§ Work instruction: Every line below is to be copied exactly, with the pictures left out.

***

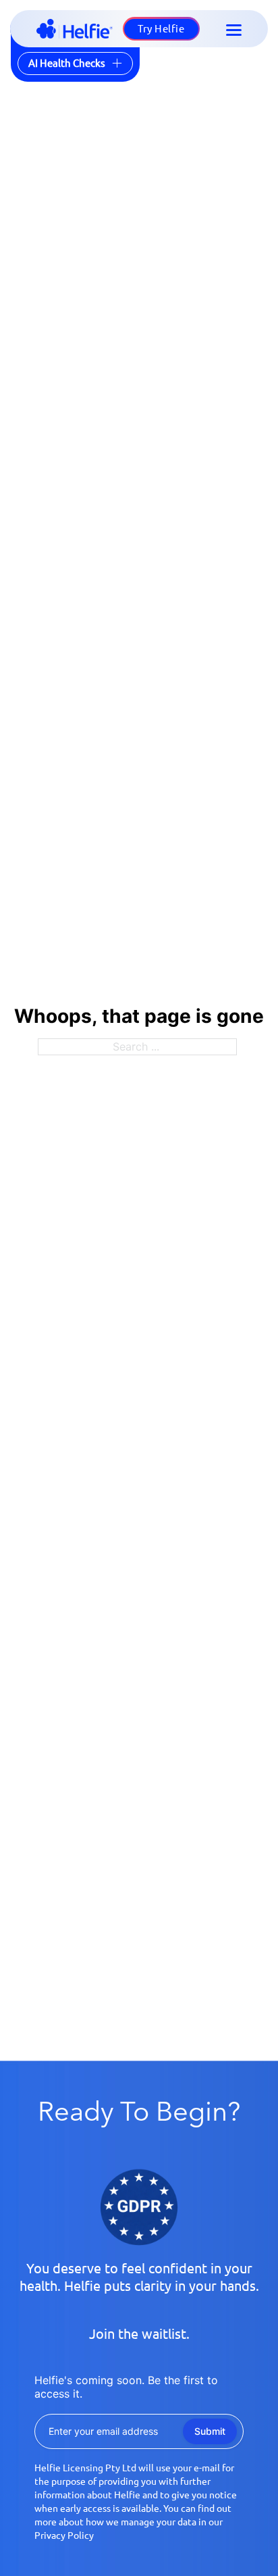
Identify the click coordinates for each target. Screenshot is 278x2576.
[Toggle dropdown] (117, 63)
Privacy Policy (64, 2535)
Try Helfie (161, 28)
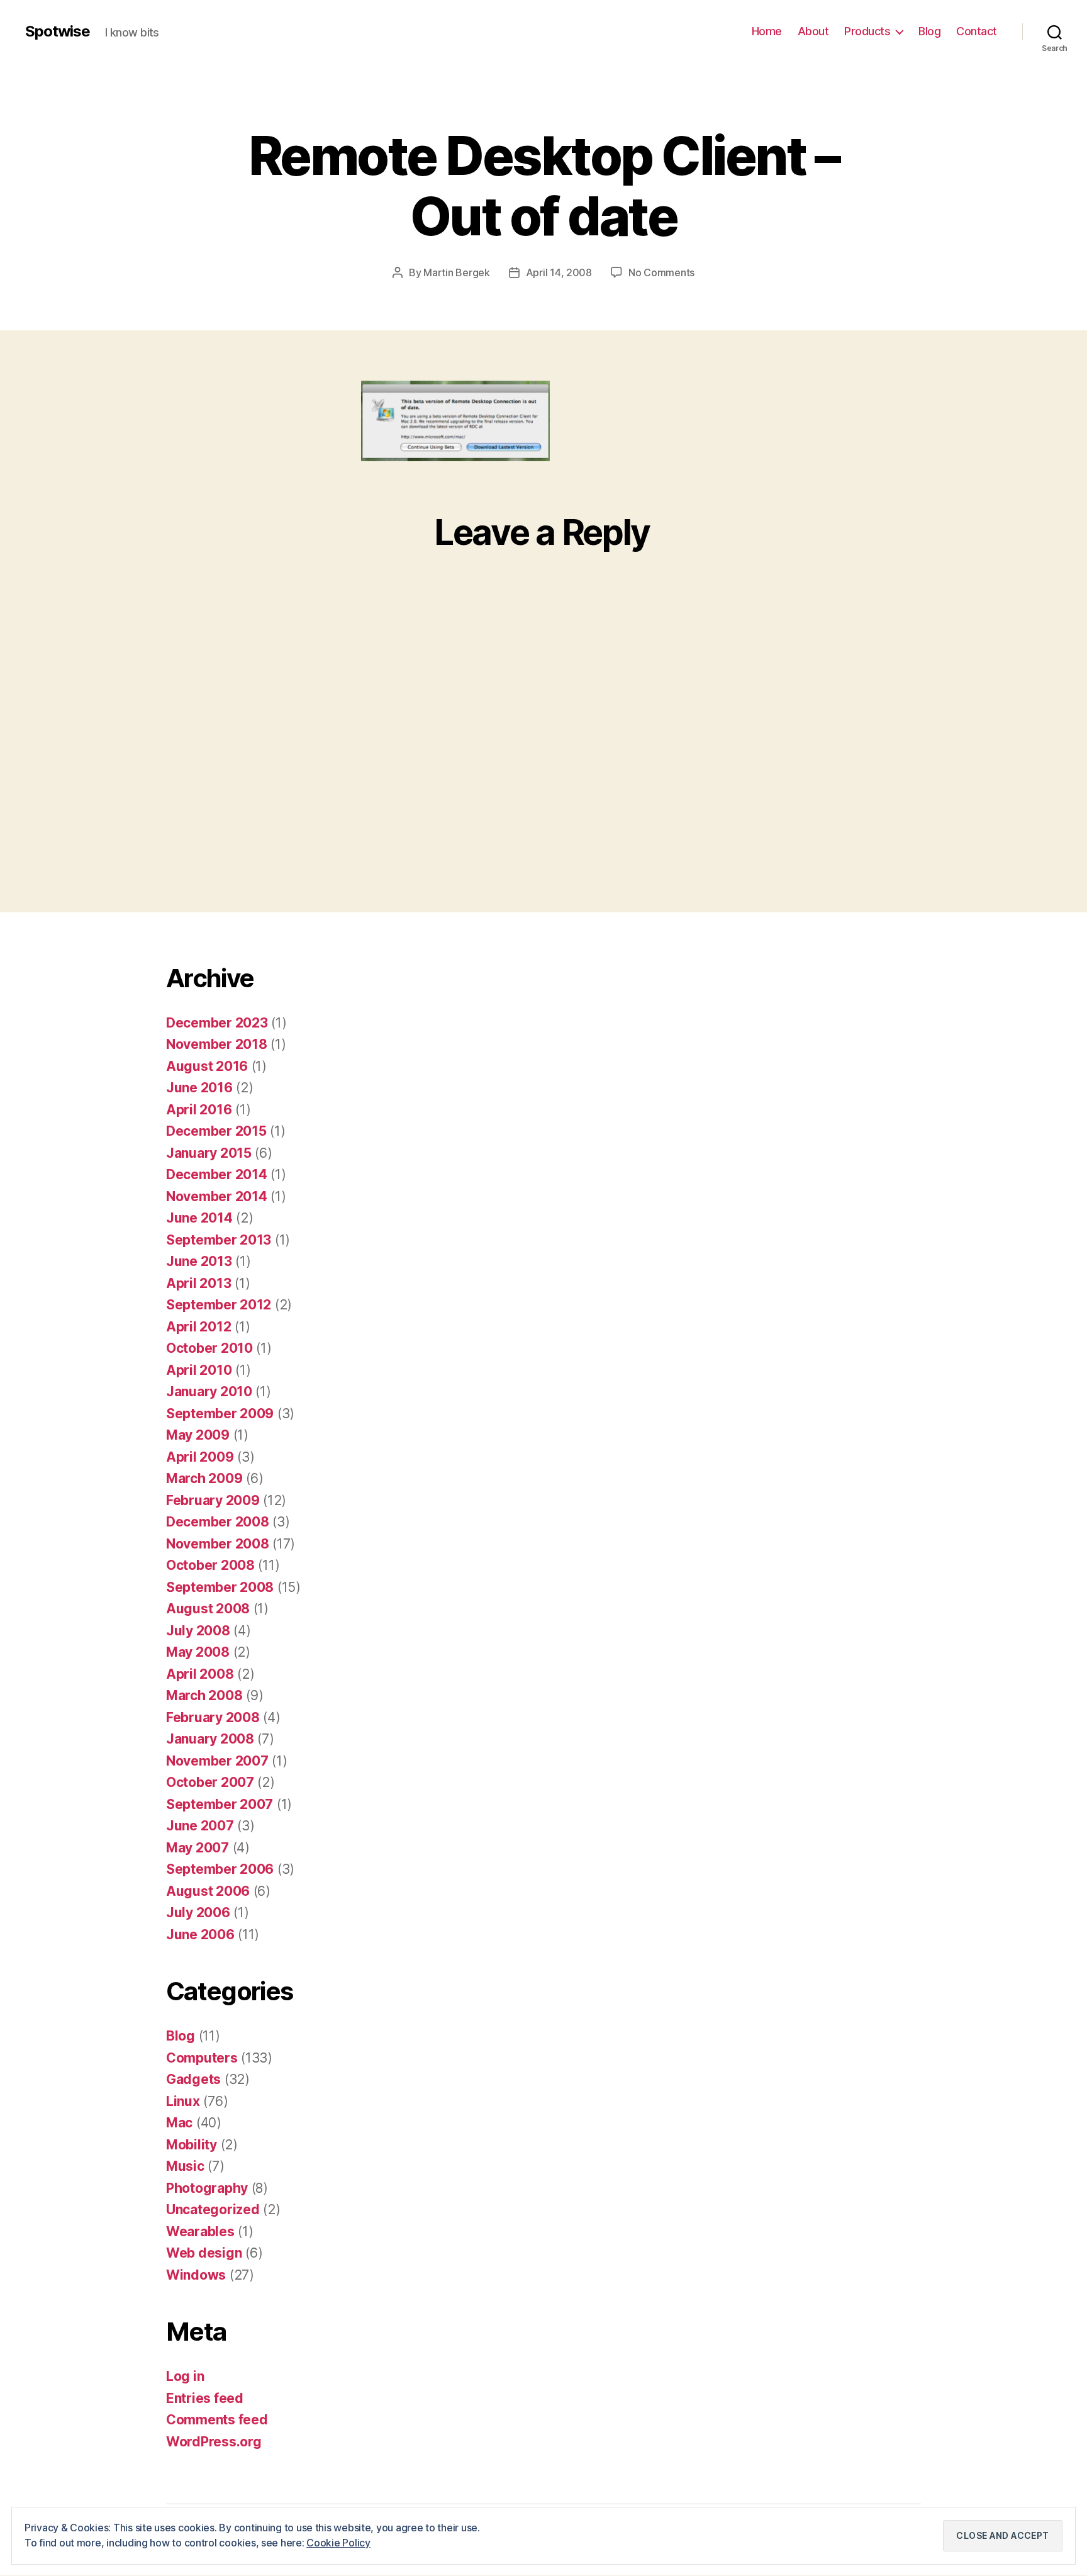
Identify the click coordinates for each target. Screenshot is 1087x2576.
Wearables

***

§ Answer box:
Identify the click coordinates for each target. Screenshot is 278x2576.
[Toggle dropdown] (117, 63)
Privacy Policy (64, 2535)
Try Helfie (161, 28)
Identify the click coordinates for each target. Screenshot is 1087x2576.
Wearables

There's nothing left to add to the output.